Соня стала высокой бледной девушкой, несколько худоватой, с бледными полными губами, бледной голубизной в больших глазах, выражавших доброту и внимание. Она училась в институте иностранных языков.
– Вадька, что случилось? Как это понять? – были первые ее слова после шестилетней разлуки. – Почему ты так прочно исчез?
Будто, расставаясь, они обещали быть друзьями навеки.

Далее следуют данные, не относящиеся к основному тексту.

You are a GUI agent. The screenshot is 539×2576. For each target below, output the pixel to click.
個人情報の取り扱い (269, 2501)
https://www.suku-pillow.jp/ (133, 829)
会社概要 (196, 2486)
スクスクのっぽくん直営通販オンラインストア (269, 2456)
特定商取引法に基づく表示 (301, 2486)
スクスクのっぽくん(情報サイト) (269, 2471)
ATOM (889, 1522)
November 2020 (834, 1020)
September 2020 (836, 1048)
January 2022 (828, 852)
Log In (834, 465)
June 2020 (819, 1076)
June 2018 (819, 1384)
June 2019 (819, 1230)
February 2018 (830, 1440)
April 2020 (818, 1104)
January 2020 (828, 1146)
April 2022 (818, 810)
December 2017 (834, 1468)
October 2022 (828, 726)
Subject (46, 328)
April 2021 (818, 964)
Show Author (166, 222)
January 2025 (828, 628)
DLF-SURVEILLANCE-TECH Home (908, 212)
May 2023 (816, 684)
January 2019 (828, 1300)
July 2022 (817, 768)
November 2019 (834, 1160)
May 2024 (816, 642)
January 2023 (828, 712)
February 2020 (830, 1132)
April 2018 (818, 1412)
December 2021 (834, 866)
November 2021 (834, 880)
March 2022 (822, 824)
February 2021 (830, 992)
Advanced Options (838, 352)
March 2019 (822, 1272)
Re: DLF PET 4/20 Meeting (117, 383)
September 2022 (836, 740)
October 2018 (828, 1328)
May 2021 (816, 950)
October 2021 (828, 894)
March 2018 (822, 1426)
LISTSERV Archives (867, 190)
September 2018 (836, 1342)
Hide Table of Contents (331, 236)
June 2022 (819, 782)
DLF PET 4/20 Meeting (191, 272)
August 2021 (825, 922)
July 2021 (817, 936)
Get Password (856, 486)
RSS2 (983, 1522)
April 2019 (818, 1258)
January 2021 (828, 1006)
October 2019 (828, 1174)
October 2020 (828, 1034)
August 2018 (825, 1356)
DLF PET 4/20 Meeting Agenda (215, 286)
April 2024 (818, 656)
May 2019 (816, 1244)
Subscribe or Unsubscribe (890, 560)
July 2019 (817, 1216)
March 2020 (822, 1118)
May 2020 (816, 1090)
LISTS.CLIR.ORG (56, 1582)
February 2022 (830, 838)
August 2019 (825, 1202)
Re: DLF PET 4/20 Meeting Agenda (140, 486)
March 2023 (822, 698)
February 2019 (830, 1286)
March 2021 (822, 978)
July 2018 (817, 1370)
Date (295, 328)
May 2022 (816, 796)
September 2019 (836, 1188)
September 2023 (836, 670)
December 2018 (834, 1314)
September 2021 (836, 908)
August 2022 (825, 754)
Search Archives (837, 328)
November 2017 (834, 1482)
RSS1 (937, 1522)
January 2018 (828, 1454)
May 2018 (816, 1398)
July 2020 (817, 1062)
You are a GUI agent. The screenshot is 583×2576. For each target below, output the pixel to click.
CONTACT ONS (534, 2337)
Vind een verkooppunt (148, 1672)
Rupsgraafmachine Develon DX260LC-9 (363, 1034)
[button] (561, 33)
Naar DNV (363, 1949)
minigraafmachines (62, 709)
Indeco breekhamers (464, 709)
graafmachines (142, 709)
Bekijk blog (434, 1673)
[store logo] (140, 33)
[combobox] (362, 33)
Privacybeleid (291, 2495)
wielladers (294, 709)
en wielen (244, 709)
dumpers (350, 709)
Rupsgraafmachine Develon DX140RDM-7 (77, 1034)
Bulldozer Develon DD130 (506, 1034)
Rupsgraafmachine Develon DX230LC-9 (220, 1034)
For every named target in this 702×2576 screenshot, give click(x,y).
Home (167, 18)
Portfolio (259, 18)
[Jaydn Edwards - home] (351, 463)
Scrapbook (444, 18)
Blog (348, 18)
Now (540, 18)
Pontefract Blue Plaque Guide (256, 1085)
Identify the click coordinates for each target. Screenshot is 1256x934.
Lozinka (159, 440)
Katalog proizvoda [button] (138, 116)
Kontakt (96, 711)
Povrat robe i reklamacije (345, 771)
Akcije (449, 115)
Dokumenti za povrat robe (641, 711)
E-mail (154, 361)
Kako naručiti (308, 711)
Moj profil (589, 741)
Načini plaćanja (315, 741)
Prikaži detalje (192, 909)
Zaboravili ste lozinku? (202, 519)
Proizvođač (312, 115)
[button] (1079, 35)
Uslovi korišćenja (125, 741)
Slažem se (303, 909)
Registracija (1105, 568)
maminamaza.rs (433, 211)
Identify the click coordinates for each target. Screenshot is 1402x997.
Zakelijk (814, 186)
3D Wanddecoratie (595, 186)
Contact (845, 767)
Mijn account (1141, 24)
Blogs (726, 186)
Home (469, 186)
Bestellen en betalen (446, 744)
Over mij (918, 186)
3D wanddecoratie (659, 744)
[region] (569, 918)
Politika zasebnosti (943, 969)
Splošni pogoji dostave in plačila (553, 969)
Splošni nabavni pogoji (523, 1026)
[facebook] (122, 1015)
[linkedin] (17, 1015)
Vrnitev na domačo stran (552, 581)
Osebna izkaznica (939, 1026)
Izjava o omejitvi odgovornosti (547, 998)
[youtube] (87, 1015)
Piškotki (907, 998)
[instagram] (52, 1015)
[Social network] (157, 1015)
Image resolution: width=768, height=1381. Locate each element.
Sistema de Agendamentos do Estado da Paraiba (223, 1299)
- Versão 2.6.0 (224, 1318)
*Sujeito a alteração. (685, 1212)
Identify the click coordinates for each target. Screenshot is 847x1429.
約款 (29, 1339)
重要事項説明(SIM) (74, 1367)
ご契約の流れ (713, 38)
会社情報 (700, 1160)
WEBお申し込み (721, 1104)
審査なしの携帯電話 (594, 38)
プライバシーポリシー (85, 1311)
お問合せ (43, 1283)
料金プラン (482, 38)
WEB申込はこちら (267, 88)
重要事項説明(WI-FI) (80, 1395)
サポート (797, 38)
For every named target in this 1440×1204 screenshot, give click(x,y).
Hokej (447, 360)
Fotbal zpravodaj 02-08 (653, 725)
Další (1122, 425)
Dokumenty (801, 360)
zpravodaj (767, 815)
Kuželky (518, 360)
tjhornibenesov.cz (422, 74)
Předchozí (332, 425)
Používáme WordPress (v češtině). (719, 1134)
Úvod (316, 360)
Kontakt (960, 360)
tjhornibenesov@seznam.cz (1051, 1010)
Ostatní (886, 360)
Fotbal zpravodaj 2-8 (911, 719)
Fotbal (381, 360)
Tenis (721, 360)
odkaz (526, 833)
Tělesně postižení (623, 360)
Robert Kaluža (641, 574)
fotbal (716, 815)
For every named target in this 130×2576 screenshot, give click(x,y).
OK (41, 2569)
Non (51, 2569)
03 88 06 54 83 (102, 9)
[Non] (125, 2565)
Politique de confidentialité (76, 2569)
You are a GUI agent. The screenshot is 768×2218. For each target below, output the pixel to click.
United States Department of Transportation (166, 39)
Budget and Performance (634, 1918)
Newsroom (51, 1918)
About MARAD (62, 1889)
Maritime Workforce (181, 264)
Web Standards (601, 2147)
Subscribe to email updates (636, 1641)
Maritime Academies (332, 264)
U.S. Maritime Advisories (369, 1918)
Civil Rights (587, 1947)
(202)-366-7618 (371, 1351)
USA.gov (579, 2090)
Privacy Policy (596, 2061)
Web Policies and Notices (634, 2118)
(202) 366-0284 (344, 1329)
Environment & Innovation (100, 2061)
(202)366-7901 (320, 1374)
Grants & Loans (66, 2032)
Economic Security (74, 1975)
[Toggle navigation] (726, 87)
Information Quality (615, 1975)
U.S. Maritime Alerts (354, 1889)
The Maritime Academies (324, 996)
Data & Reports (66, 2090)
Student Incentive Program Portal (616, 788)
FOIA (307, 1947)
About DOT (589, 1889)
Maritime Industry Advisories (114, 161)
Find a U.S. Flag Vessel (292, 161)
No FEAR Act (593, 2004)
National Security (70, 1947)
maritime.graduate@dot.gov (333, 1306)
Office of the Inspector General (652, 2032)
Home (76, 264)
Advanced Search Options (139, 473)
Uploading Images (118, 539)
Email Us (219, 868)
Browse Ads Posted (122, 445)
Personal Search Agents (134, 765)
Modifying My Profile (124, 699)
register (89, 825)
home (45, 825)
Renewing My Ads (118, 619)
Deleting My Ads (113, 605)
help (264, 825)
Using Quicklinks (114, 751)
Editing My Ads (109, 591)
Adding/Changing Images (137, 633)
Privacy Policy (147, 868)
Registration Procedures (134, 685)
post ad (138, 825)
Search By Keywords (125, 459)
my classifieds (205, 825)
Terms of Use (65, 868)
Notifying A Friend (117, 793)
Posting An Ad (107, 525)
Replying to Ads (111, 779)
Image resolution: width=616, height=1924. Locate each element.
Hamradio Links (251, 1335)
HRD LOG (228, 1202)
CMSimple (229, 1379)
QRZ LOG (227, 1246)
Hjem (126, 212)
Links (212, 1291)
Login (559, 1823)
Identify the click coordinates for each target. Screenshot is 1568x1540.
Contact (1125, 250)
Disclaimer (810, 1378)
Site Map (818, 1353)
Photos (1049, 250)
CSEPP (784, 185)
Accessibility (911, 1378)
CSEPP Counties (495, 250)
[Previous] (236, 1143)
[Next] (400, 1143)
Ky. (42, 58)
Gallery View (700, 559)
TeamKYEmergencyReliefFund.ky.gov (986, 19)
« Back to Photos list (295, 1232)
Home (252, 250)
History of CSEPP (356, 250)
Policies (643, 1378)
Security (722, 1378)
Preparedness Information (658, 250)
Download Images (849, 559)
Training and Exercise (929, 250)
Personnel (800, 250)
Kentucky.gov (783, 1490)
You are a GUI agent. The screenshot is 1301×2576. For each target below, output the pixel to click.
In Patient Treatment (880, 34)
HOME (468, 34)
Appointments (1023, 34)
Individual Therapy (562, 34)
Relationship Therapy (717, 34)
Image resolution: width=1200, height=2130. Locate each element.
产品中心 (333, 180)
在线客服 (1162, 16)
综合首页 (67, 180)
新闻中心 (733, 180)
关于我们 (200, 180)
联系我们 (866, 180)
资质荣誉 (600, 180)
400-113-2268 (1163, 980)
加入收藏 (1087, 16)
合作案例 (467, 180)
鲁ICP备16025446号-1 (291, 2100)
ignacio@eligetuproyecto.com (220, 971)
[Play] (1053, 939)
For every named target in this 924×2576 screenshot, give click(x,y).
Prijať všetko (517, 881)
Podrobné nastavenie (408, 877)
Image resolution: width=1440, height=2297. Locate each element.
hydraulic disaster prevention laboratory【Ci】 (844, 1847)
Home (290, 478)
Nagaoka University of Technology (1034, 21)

Однако отношения их и тогда, и теперь были безнадежно товарищескими, ровными, как стена. Соня была лишь добавкой к тому солнечному, многоликому, пестрому, что называлось – детство. И если бы не возник профессор Ганчук, наверное бы, навсегда канула вдаль Соня. Глебов сидел в профессорском кабинете на диванчике с твердой гнутой спинкой из красного дерева – тогда такие диваны продавались, как дрова, в скупочных магазинах, а нынче попробуй найди за любые деньги – и с наслаждением вел беседу о попутчиках, формалистах, рапповцах, Пролеткульте, о многом, что когда-то Глебова интересовало нешуточно. Профессор знал уйму подробностей. Особенно остро помнил всякие изгибы и перипетии литературных боев двадцатых – тридцатых годов. Речь его была четкой, решительной. «Тут мы нанесли удар беспаловщине… Это был рецидив, пришлось крепко ударить… Мы дали им бой…» Да, то были действительно бои, а не споры. Истинное понимание вырабатывалось в кровавой рубке. Глебов слушал почтительно, представляя себе, какие сечи гремели, какие авторитеты крошились, какие книги выбрасывались за борт в кипящее море, и крепенький толстый старичок с румяными щечками казался ему богатырем и рубакой, Ерусланом Лазаревичем. Впрочем, так оно и было в какой-то мере. Очень нравились Глебову чаепития в кабинете, воспоминания, интимности. «Кстати, мы обезоружили его знаете каким образом? Как ученый он был совершенный нуль, держался благодаря одной особе…» Глебову нравились запах ковров, старых книг, круг на потолке от огромного абажура настольной лампы, нравились бронированные до потолка книгами стены и на самом верху стоявшие в ряд, как солдаты, гипсовые бюстики. Где Платон, где Аристотель? Снизу различить невозможно, потолки в том доме были очень высокие, не то что строят теперь, наверное, три с половиной, не меньше. Но Глебову казалось, что неразличимые снизу белые статуэтки – эта школьная красота была приобретена в Германии в годы инфляции, когда жадный молодой Ганчук, недавний конармеец, политотдельский поэт и оратор на солдатских митингах, с незабытым гимназическим рвением приобщался к науке, – игрушечные мудрецы тоже принимали участие в сражениях, наносили удары, громили, разоблачали, приказывали разоружиться.